## begin QUOTED TEXT
We construct a series of potential targets to frame our classification exercise. Return variants are binarized in modeling frameworks, allowing for the application of possible smoothing frameworks.

The n-day ahead return is calculated as:
$$target_{t,i} = \frac{AdjClose_{t+n,i} - AdjClose_{t,i}}{AdjClose_{t,i}}$$

The average, returns for all periods within the next n-days (relative to today) is calculated as:
$$target_{t,i} = (\frac{1}{n})\sum_{k=1}^n \frac{AdjClose_{t+k,i} - AdjClose_{t,i}}{AdjClose_{t,i}}$$

The q-day moving average of n-day ahead raw returns, relative to today is calculated as:
$$target_{t,i,q} = \frac{AdjClose_{t+n,i} - AdjClose_{t,i}}{AdjClose_{t,i}}, MA(q)$$

Relative variants are relative to the S&P 500 over the same n-day horizon.
'Up' and 'Rank' variants are calculated without computing returns over the same n-day horizon, and binarized.

In [20]:
# At the ticker level, lead the AdjClose column by n-trading days
target_gen = train[['ticker', 'date_of_transaction', 'AdjClose', 'Monthly_Return_Rank', 'beta']]
target_gen = pd.merge(target_gen, snp, on='date_of_transaction')

In [21]:
# Loop over specified horizons to generate a number of possible targets
horizons = [1,5,10,21]
rank_threshold = 100
target_dict = defaultdict(list)
for h in horizons:
    n = h # n-day ahead return
    q = h # q-day window
    
    # At the ticker level, lead the AdjClose column n-trading days
    AdjClose_ahead = target_gen.groupby('ticker')['AdjClose'].shift(-n)
## end QUOTED TEXT
## begin RECORDED INFORMATION
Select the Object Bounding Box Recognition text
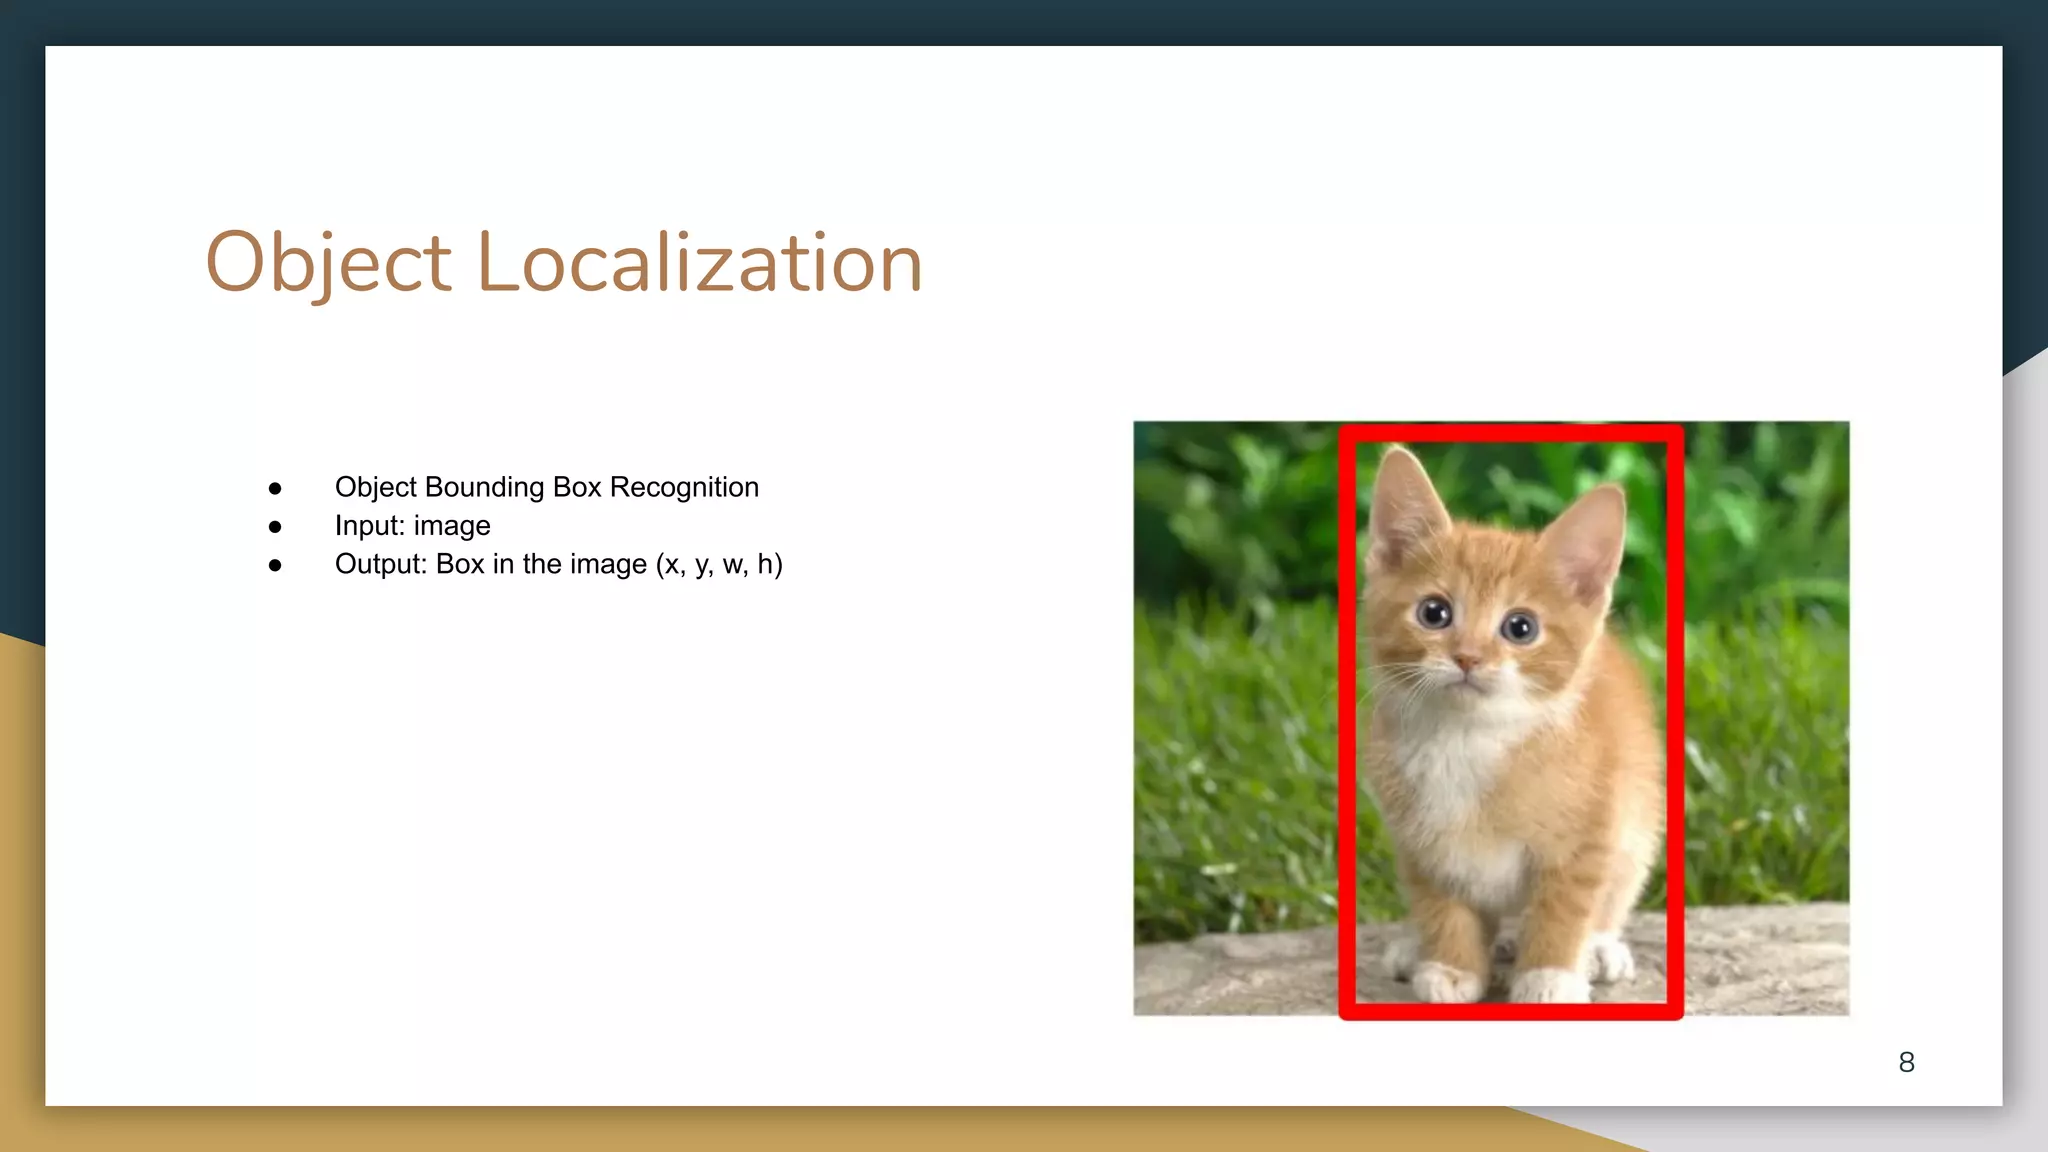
## end RECORDED INFORMATION
◆ TASK REQUIREMENTS:
1. Answer these from the text on prediction targets:
(a) What are the relative variants measured against?
(b) Which horizons does the loop cover?
(c) What value is rank_threshold given?
2. Print the stretch of the text on prediction targets from "The average, returns" through "horizon, and binarized.".

◆ ANSWERS FOR THIS EXERCISE:
1.
(a) The S&P 500 over the same n-day horizon.
(b) 1, 5, 10 and 21.
(c) 100.

2.
The average, returns for all periods within the next n-days (relative to today) is calculated as:
$$target_{t,i} = (\frac{1}{n})\sum_{k=1}^n \frac{AdjClose_{t+k,i} - AdjClose_{t,i}}{AdjClose_{t,i}}$$

The q-day moving average of n-day ahead raw returns, relative to today is calculated as:
$$target_{t,i,q} = \frac{AdjClose_{t+n,i} - AdjClose_{t,i}}{AdjClose_{t,i}}, MA(q)$$

Relative variants are relative to the S&P 500 over the same n-day horizon.
'Up' and 'Rank' variants are calculated without computing returns over the same n-day horizon, and binarized.